Clotilde Genon est responsable en charge du développement au sein de l’association Ensemble Leucémie Lymphomes Espoir (Ellye). « C’est vrai que depuis deux ans, la communication n’est plus la même, constate-t-elle. Les autorités sanitaires diffusent moins de données, la maladie est moins visible, et les gestes barrières relèvent plus de la responsabilité individuelle que de la solidarité collective. » Même le réflexe de se faire dépister en cas de symptômes évocateurs n’est plus, lui non plus, aussi systématique. « On a appris à vivre avec ce danger, qui n’est plus tout à fait le même qu’il y a cinq ans, avance Jan-Marc Charrel, président de France Rein, association de patients atteints de maladies rénales. Notre communauté a perdu 10 % des siens pendant la pandémie, mais les vaccins et les antiviraux, s’ils ne font pas tout, ont quand même changé la donne. Sans l’approuver, je comprends qu’il y ait une forme de lassitude chez ceux que le virus menace moins. »

Hausse du recours aux médecines alternatives

Médecin généraliste, présidente de la section Santé Publique à l’Ordre national des médecins, Claire Siret déplore, de son côté, une conséquence durable de la pandémie : l’attirance pour les pratiques non conventionnelles. « La crise sanitaire a généré une grande confusion, explique-t-elle. Pendant le confinement, les gens se sont davantage informés sur internet, où l’on disait tout et n’importe quoi. Ils ont cru par défaut des professionnels autoproclamés qui en ont profité, en leur vantant (et vendant) des médecines parallèles qui ne sont pas reconnues sur le plan scientifique. » L’Ordre, qui a publié un rapport très détaillé sur le sujet en juin 2023, reçoit de plus en plus de signalements. Il en saisit systématiquement la justice, les autorités sanitaires et même la Mission interministérielle de vigilance et de lutte contre les dérives sectaires (Miviludes). « Le phénomène perdure, poursuit Claire Siret, parce qu’il s’inscrit dans une mouvance « bio », de retour à la nature, et dans un climat de défiance, mais aussi parce que la problématique des déserts médicaux laisse nombre de patients sans réponses. Faute de médecins disponibles, ils se tournent vers ceux qui leur proposent du temps et des réponses. »

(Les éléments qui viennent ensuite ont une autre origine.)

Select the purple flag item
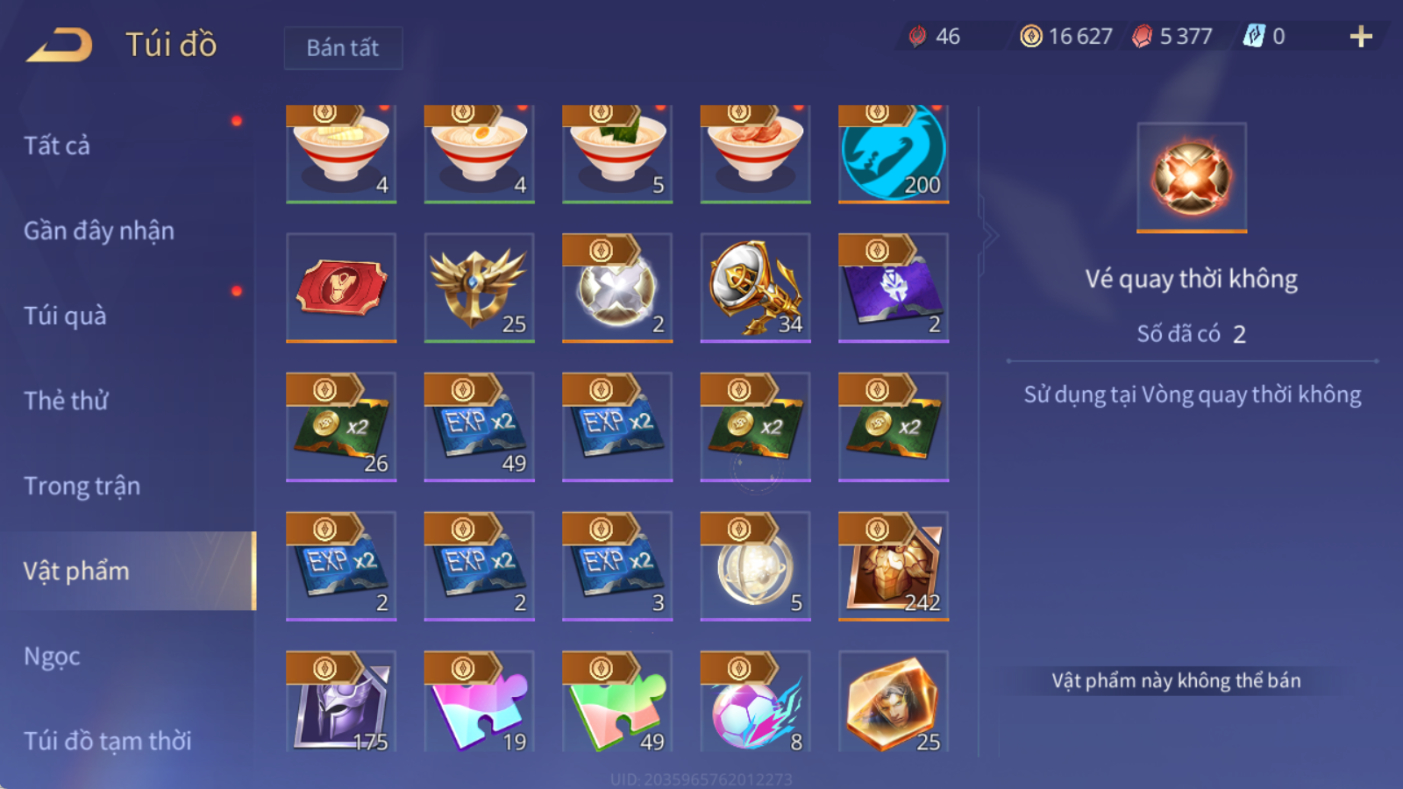The width and height of the screenshot is (1403, 789). click(x=893, y=288)
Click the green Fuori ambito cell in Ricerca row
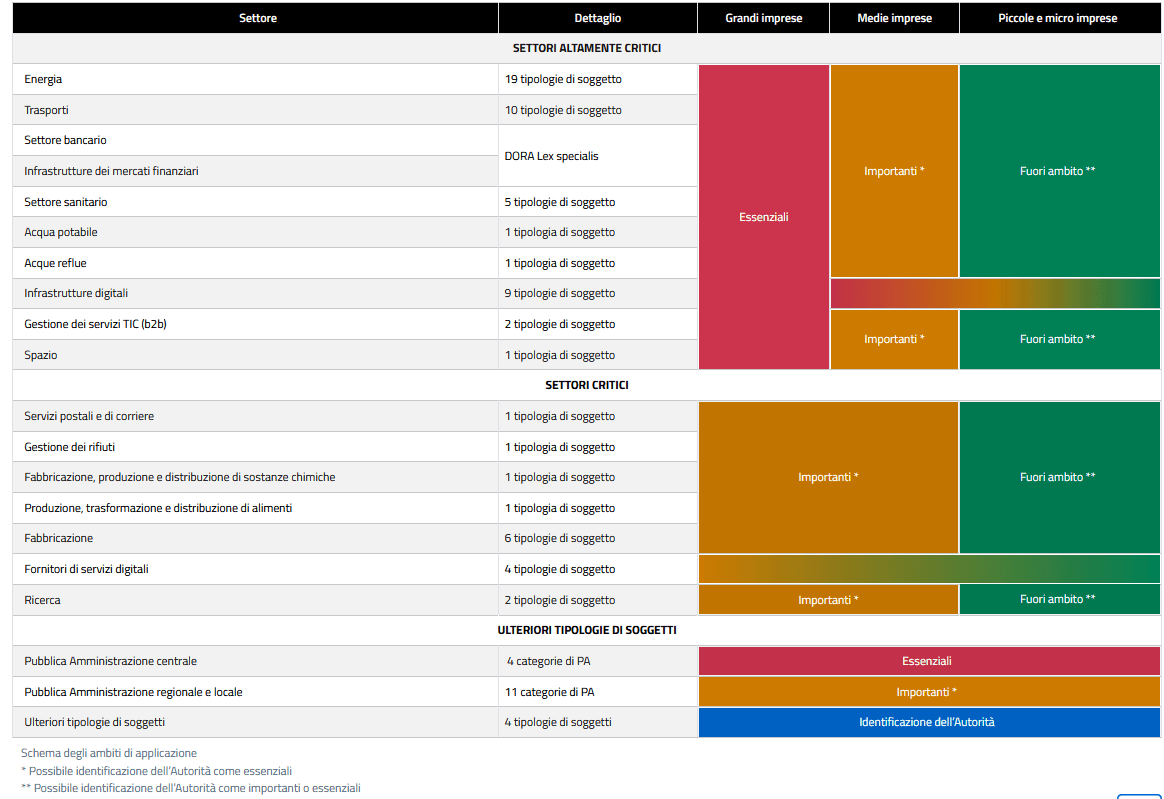Screen dimensions: 1164x799 coord(1058,600)
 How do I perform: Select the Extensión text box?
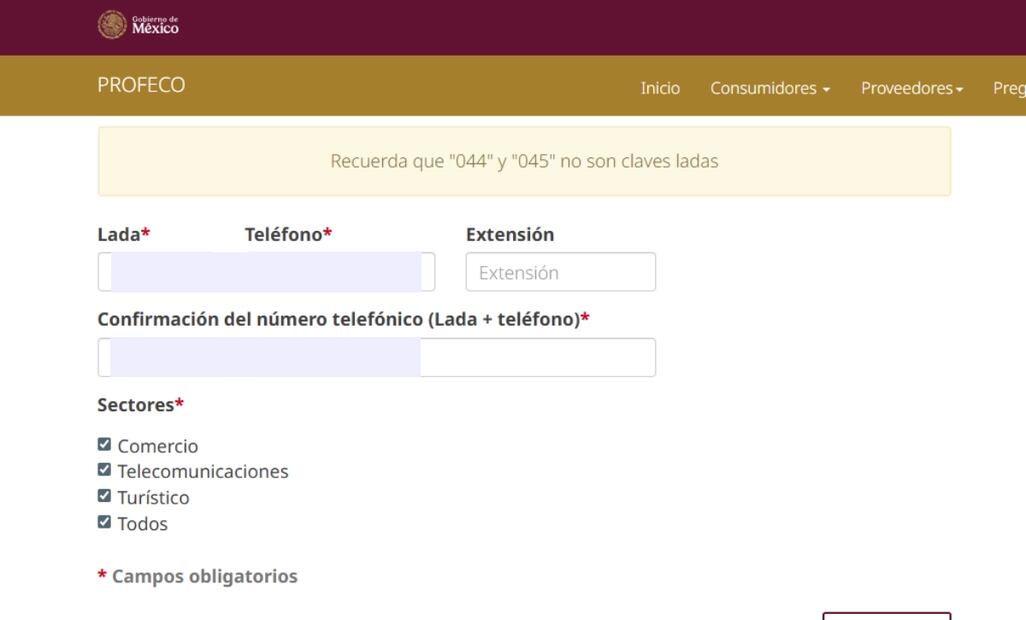(560, 272)
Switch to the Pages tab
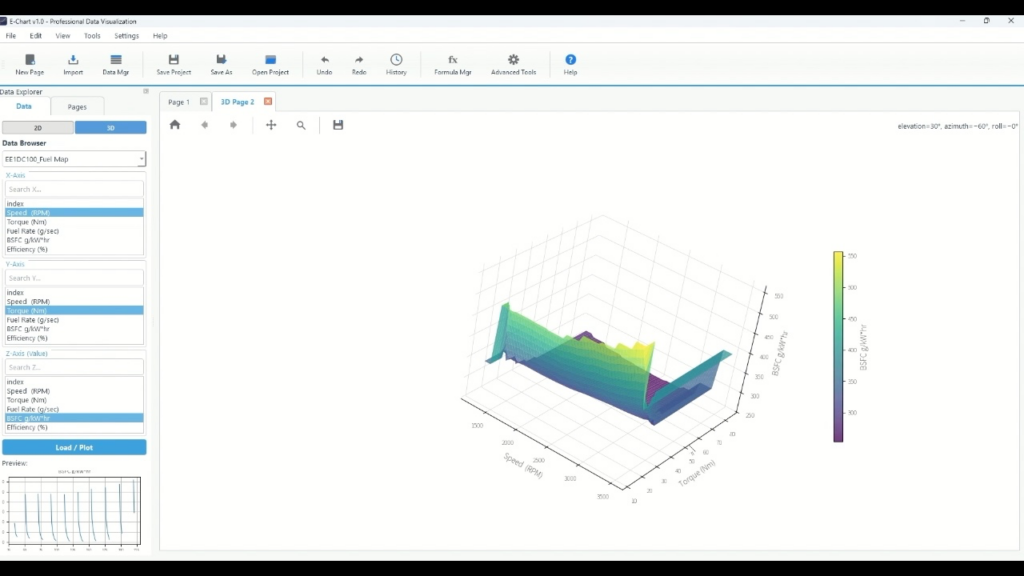1024x576 pixels. pyautogui.click(x=77, y=106)
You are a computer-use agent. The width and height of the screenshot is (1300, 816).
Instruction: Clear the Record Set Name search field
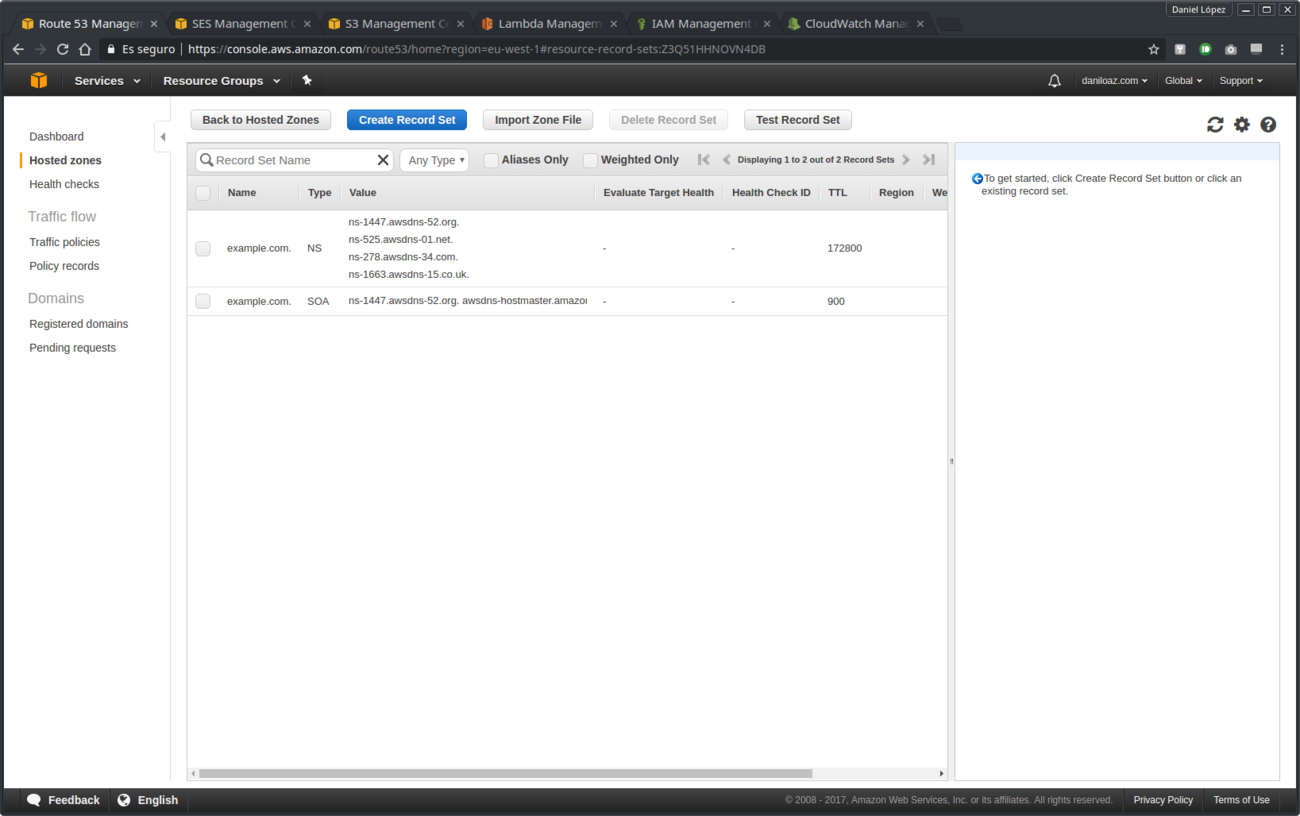click(383, 159)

Cinq ans après la pandémie, la problématique des déserts médicaux et du manque de moyens en ville et dans les hôpitaux reste, de fait, toujours problématique. Si, pour la première fois depuis la crise sanitaire du Covid, la dette de santé publique accumulée pendant la pandémie (3,5 millions de séjours hospitaliers reportés fin 2023) se résorbe, selon le Baromètre de l’accès aux soins publié ce 17 mars par la Fédération des Hôpitaux de France, des disparités demeurent. C’est particulièrement le cas pour les personnes âgées – les plus de 75 ans – qui n’ont pas encore suffisamment retrouvé le chemin de l’hôpital, faute de place et faute de soignants disponibles, notamment en cardiologie et en rhumatologie, avec comme conséquence pour ces publics une perte de chance – retard de diagnostic et donc de prise en charge. Ce sous-recours s’observe également pour la chirurgie lourde : tous âges confondus cette fois, ce sont 700 000 séjours de chirurgie qui n’ont pas été réalisés depuis 2020. L’étude Grouvid, réalisée par l’Institut Gustave Roussy pendant la première vague du Covid en 2020, avait modélisé une surmortalité liée au cancer de 2 à 5 % à cinq ans, du fait de retards de diagnostic et donc de prise en charge. Cinq ans après, nous y sommes. Des travaux, notamment l’étude DISRuPTIV, sont justement en cours pour mesurer l’impact réel que la pandémie a pu avoir en termes de délais de prise en charge, de retards de diagnostic et de mortalité associée.